Another time you may consider shocking your saltwater pool is if you have cloudy pool water. Although there could be many reasons your salt pool water is cloudy. Check them out here: 15 Reasons Why Your Saltwater Pool Is Cloudy (How to Clear)

Can I Use the Saltwater Chlorine Generator to Shock Pool?

It’s understandable to think that your saltwater generator (chlorinator) could shock the pool itself. Especially, seeing as many new SWG models come with a Super-Chlorinate or Shock mode. This mode can help boost the chlorine in the pool and keep it free of algae and bacteria growth.

But, it only raises the chlorine level by 5-7 ppm and does it too slowly to work well. So, it’s not really a proper shock designed for killing off algae outbreaks or super sanitizing the pool

The chlorinator doesn’t produce enough chlorine quickly enough to properly shock your pool. It generates chlorine consistently but at a lower level than what your pool needs to clear contaminants, algae, etc.

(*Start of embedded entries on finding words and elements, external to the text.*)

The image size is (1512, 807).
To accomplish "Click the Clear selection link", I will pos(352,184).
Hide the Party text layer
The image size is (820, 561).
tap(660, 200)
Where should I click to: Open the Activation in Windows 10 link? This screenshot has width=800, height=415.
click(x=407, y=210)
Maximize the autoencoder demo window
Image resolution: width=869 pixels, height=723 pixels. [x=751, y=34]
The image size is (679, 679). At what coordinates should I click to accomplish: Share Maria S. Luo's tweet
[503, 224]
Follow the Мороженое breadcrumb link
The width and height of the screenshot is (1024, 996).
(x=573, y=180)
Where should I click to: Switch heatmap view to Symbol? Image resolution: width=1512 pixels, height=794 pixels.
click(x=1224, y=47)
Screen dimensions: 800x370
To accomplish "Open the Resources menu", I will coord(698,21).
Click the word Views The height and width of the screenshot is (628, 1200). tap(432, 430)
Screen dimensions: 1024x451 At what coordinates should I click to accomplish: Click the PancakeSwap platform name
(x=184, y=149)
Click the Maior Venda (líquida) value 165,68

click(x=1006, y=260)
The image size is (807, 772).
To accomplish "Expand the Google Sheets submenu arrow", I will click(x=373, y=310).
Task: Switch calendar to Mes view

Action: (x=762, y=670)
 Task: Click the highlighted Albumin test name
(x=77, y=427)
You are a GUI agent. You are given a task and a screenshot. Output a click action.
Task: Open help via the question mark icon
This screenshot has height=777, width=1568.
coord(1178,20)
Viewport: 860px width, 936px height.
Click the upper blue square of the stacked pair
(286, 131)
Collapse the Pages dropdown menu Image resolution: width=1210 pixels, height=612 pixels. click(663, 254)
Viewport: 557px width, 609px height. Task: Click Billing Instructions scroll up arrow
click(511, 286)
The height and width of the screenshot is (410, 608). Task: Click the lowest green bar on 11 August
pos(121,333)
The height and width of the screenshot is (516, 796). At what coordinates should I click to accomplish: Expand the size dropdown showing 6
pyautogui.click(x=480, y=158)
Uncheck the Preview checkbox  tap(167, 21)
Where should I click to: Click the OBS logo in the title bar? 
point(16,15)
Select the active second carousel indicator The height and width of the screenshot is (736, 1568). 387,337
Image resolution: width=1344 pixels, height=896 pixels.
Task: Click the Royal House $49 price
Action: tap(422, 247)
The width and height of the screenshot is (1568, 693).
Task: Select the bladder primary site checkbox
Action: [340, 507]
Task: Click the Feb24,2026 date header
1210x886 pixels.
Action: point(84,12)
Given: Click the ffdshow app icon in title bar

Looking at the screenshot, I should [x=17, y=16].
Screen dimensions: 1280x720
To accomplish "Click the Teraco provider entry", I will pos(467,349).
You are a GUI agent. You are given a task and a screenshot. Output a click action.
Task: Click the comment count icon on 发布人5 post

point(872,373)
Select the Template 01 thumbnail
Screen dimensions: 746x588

If you try to use your salt cell to shock your pool, you’ll be putting it under too much strain causing it to wear out faster too, reducing its lifespan.

Final Thoughts

Shocking a saltwater pool is not too different to how you shock a traditional chlorine pool. This makes sense, seeing as a saltwater pool is still a chlorine pool.

Choosing when to shock your pool is completely up to your personal preference. I normally advise to shock if you have algae, a fecal accident or after a storm or heavy rain. There’s no need to do it as part of your regular routine. Provided your other maintenance is up-to-date.